Nasib ibu bekerja yang kadang nggak bisa nolak saat ‘dipaksa’ hadir di meeting maha penting oleh atasan padahal anak lagi sakit.
Nah, siapa yang pernah ngalamin seperti apa yang saya alami ini? Di saat anak tergolek sakit tapi jadwal meeting yang luar biasa penting sudah diinformasikan terlebih dulu, dan kita wajib hukumnya untuk menongolkan batang hidung di tengah-tengah meeting tersebut. Rasanya? Galau luar biasa ngalah-ngalahin rasa galau waktu putus sama pacar favorit zaman kuliah dulu *ihiiiy*.
Baca juga:
Working Mom Survival Guide in The Morning
Ya gimana nggak galau….
Yang satu anak tercinta, belahan jiwa.
Yang satu, sumber mata pencaharian yang bikin kita bisa menyambung hidup hari demi hari, beli kopi susu kekinian, ngajak anak main ke tempat-tempat permainan hitz, bayar imunisasi anak yang harganya suka bikin alergi kita kumat, hingga membayar cicilan hutang yang rasa-rasanya nggak kelar-kelar.

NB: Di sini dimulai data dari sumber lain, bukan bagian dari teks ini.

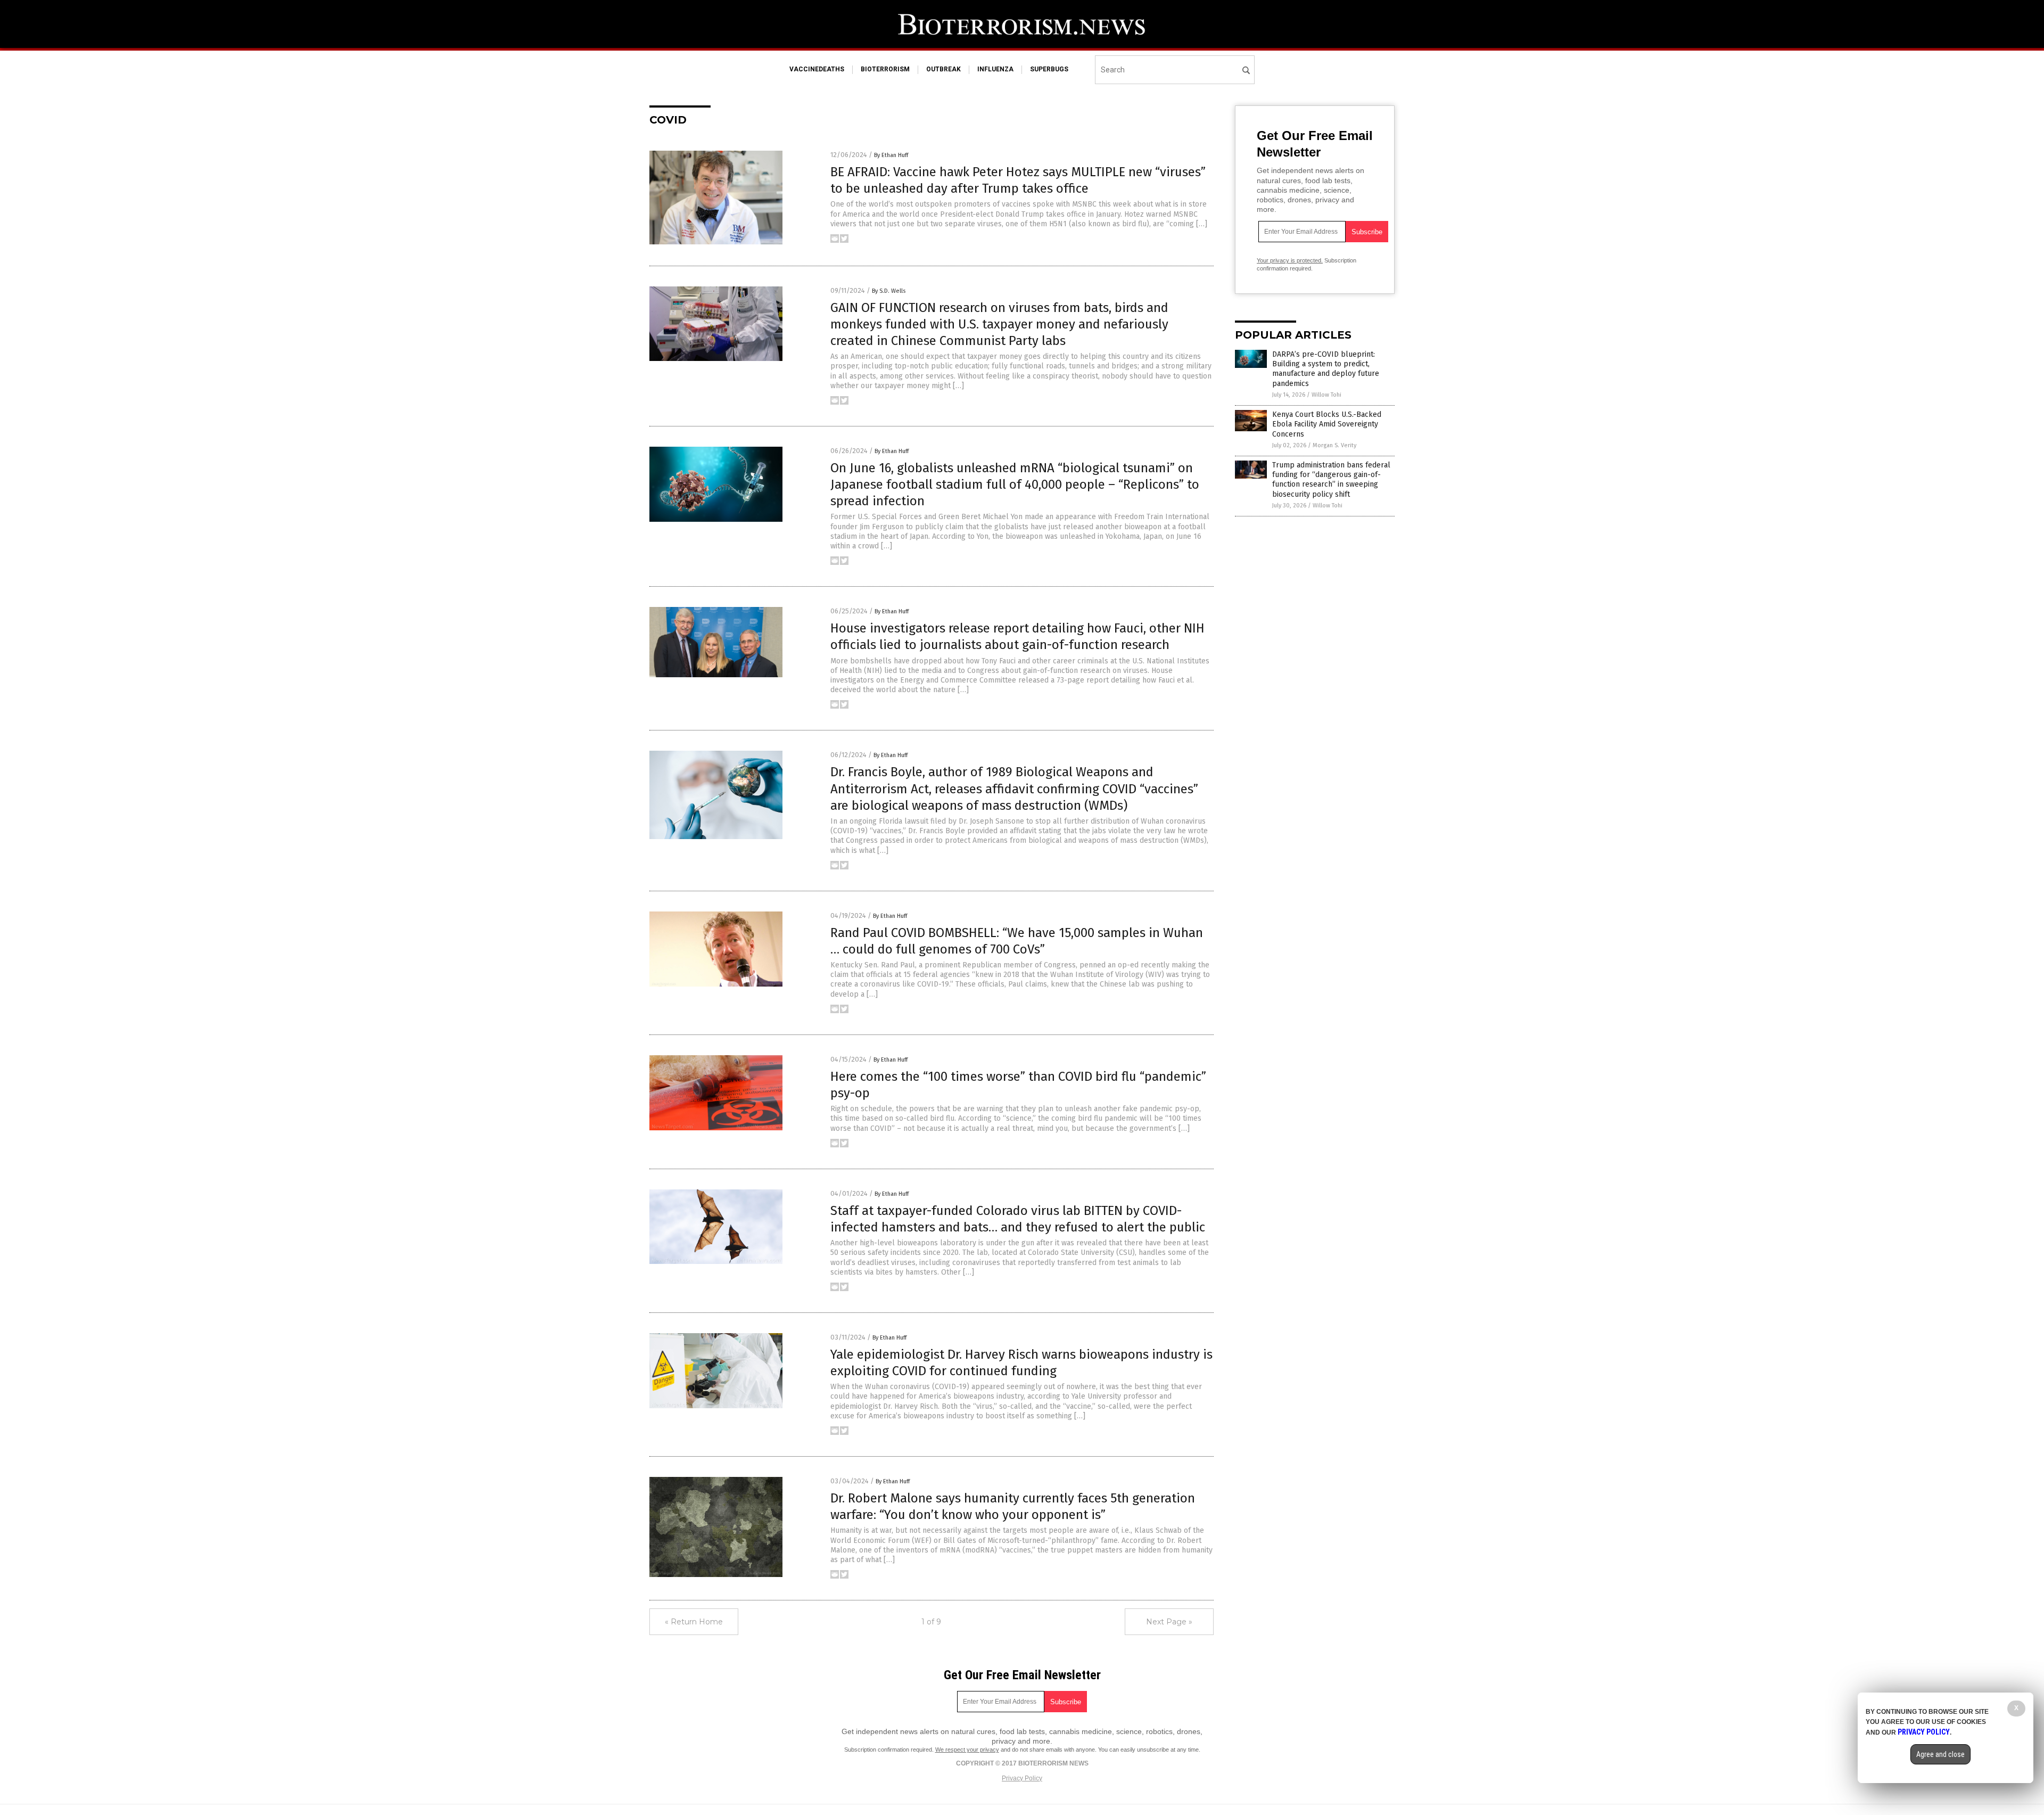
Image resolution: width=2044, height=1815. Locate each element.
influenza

Nggak nemenin anak di saat sakit, kok ya berasa jadi ibu paling jahat sejagad raya. Ibu yang nggak bertanggung jawab. Ibu yang nggak mikirin anak. Ibu yang sudah pasti bakal dikutuk jadi batu sama eyang psikolog anak yang hobinya menakut-nakuti orangtua (jangan sebut namanya pleaseeee). Dan sederet gelar ibu buruk lainnya akan menempel di hati dan otak.

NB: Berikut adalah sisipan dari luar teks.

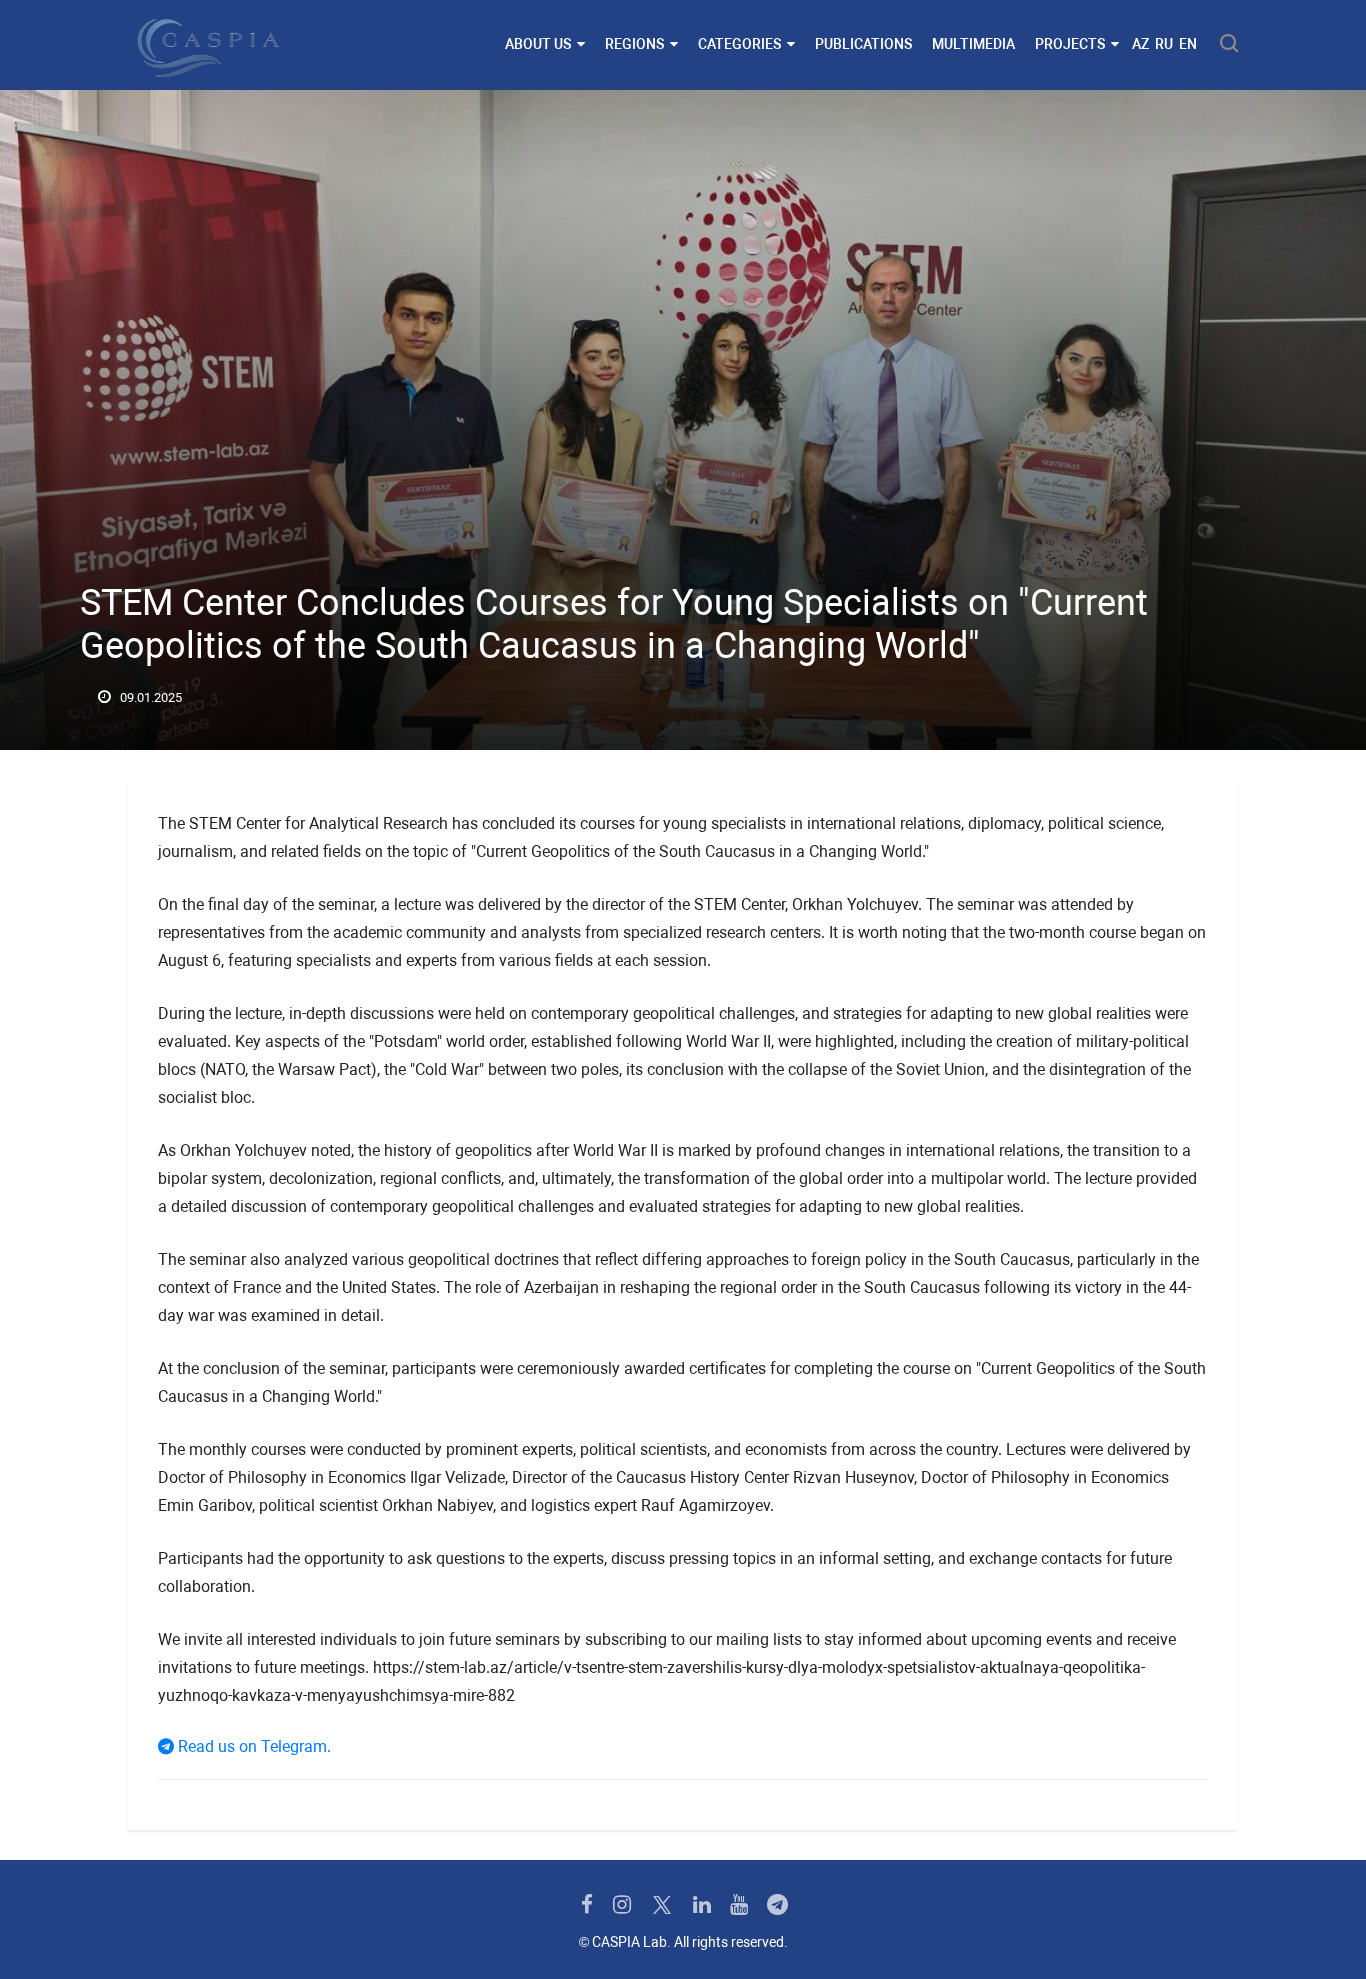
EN (1188, 44)
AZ (1140, 44)
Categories (739, 44)
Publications (863, 44)
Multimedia (973, 44)
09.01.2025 (149, 697)
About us (538, 44)
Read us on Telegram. (252, 1746)
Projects (1070, 44)
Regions (634, 44)
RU (1164, 44)
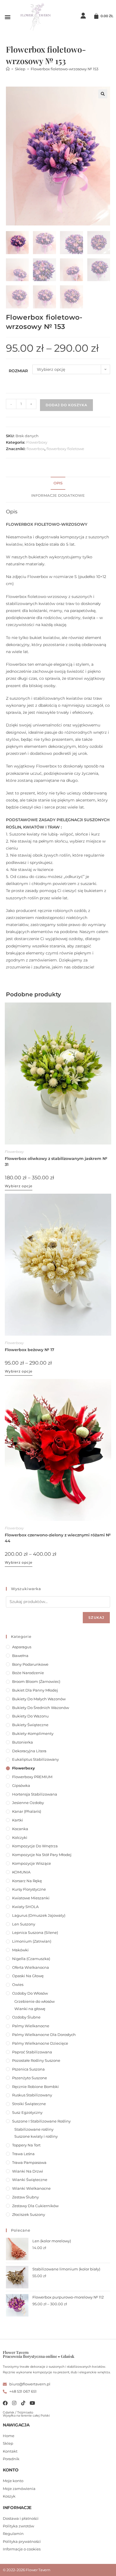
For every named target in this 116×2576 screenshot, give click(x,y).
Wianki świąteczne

Tapi, kalau nggak datang di meeting, siap-siap juga dicap karyawan yang nggak bertanggung jawab, karyawan yang nggak profesional, karyawan yang mau digaji tapi nggak mau melakukan kewajibannya, belum ditambah sama nyinyiran rekan-rekan kantor yang nggak paham rasanya berjalan di sepatu yang kita kenakan. Atau harus nebal-nebalin telinga mendengar kalimat “Emang dia aja yang jadi ibu. Kita juga ibu kali, tapi kita bisa tuh tetap datang meeting.!” Nah, mau jengkang nggak kalau dengar omongan begitu dari sesama rekan kerja yang notebene juga seorang ibu.
Baca juga:
Hai Para Perempuan Mari Kita Saling Bantu di Dunia Kerja
Iya, susah ya jadi ibu bekerja itu.
Karena nggak selamanya kita bisa memiliki kondisi super ideal. Yang bisa terus-terusan imbang antara waktu bekerja dan mengurus anak. Maunya sih, kerja nggak ada lembur, semua kerjaan bisa selesai di jam-jam kantor, ada yang nemenin anak saat kita bekerja, dan yang nemenin si anak bukan ART ‘karbitan’ yang kita latih paksa untuk jaga anak, tapi baby sitter profesional yang baik, penyayang dan bergaji di bawah 1,5 juta, ahahahaha. Ditambah nggak ada cerita anak sakit di saat deadline kantor menggila atau di saat kita harus presentasi di hadapan para CEO atau founder.
Baca juga:
5 Hal yang Harus Dilepaskan Oleh Working Mom
Lah, terus kudu piye?
Nggak gimana-gimana selain ikutin aja kata hati kita. Ikutin aja nurani kita menyuruh kita melakukan apa. Karena di antara semua orang yang menekan kita, nyinyirin kita, ngomongin nggak enak tentang kita tapi sama sekali nggak bantu apa-apa, hanya kita yang paling paham situasi yang kita alami saat itu.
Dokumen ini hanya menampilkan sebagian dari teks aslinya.